Debiere gave no indication if he was bothered by Frank’s use of his nickname. As he’d never been called anything else by his intimates, he probably hadn’t noticed. He said, “Don’t you agree?”

“To what?”

“To the original idea. To my idea. We’ll have to return to it now, I dare say. Without Guy here, we can’t expect Ruth to spearhead things. She won’t know the first thing about this sort of building, and I can’t imagine she’ll want to learn. Can you?”

“Ah. The museum,” Frank said.

“It’ll still go forward. Guy would want that. But as to the design, that’ll have to change. I talked to him about it, but you probably know that already, don’t you? I know you were thick as thieves, you and Guy, so he probably told you that I cornered him. That night, you know. Just the two of us. After the fireworks. I had a closer look at the elevation drawing and I could see—well, who couldn’t if you know anything about architecture?—that this bloke from California had got everything wrong. You’d expect that from someone who designed without having a look at the site, wouldn’t you? Pretty ego-driven, if you ask me. Nothing I would have done, and I told Guy that. I know I was starting to bring him round, Frank.”

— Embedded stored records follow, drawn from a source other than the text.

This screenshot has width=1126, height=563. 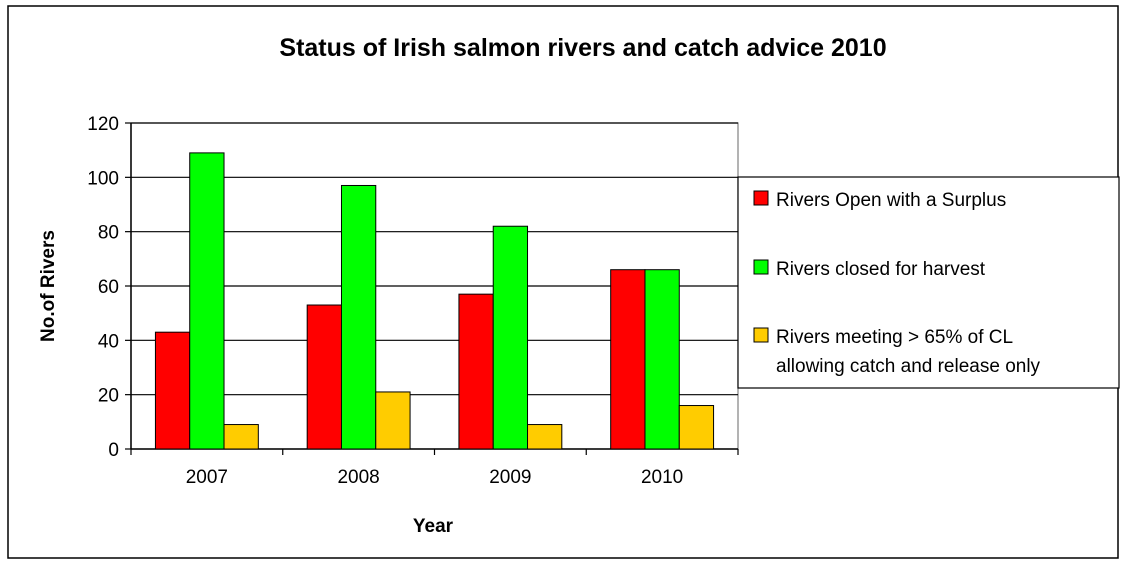 I want to click on legend-box, so click(x=928, y=282).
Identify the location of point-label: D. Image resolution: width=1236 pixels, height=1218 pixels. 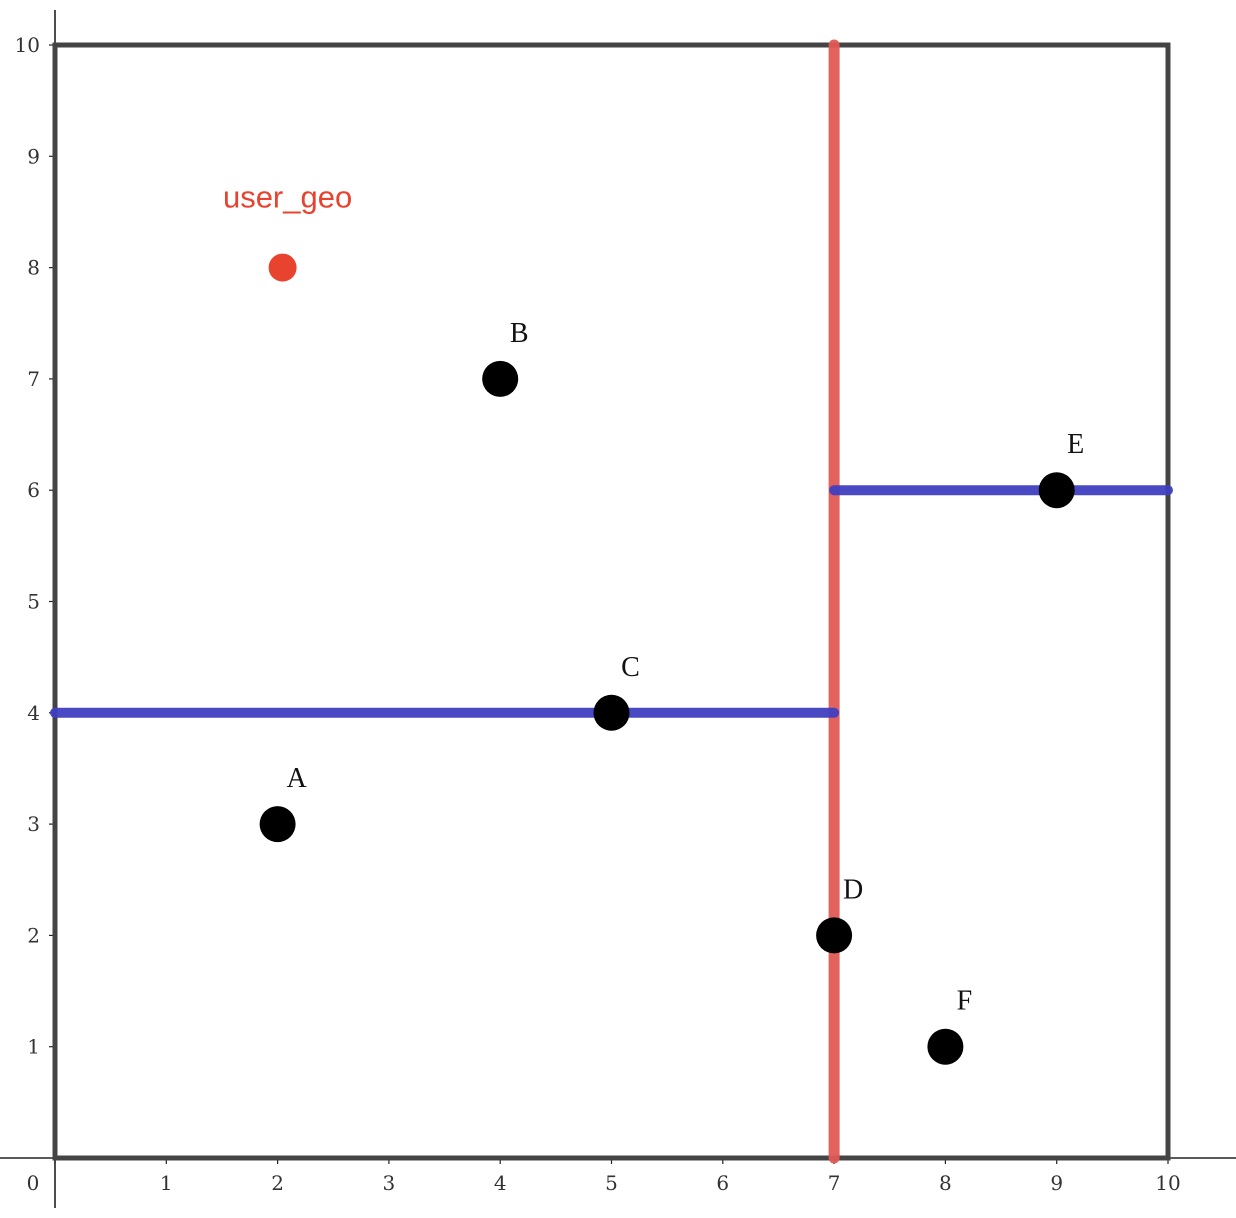
(853, 890).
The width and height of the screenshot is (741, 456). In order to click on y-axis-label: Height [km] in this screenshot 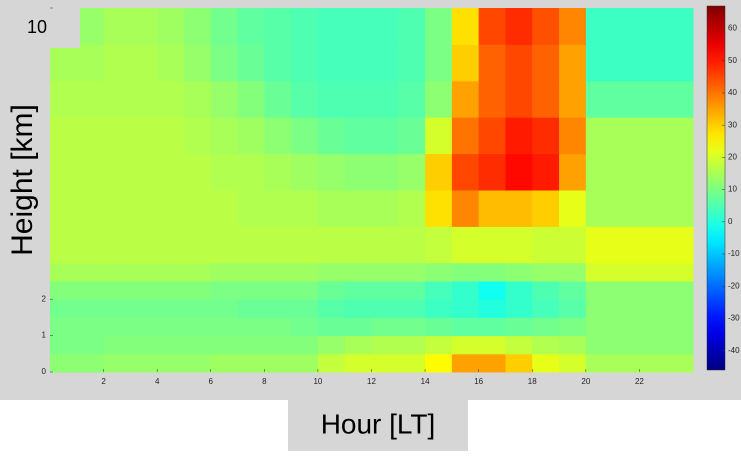, I will do `click(22, 180)`.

Nobby’s voice was eager. Frank glanced at him as they followed the procession that was wending its way to the west side of the house. He didn’t reply, although he could tell that Nobby was desperate for him to do so. The faint sheen on his upper lip betrayed him.

The architect continued. “All those windows, Frank. As if there’s a spectacular view at St. Saviour’s that we’re supposed to make use of, or something. He would have known there wasn’t if he’d come to see the site in the first place. And think what that’s going to do to the heating, all those great long windows. It’ll cost a bloody fortune to keep the place open out of season when the weather’s bad. I presume you want it open out of season, don’t you? If it’s for the island more than just for the tourists, then it has to be open when local people can get there, which they’re not likely even to attempt in the middle of summer when the crowds are here. Don’t you agree?”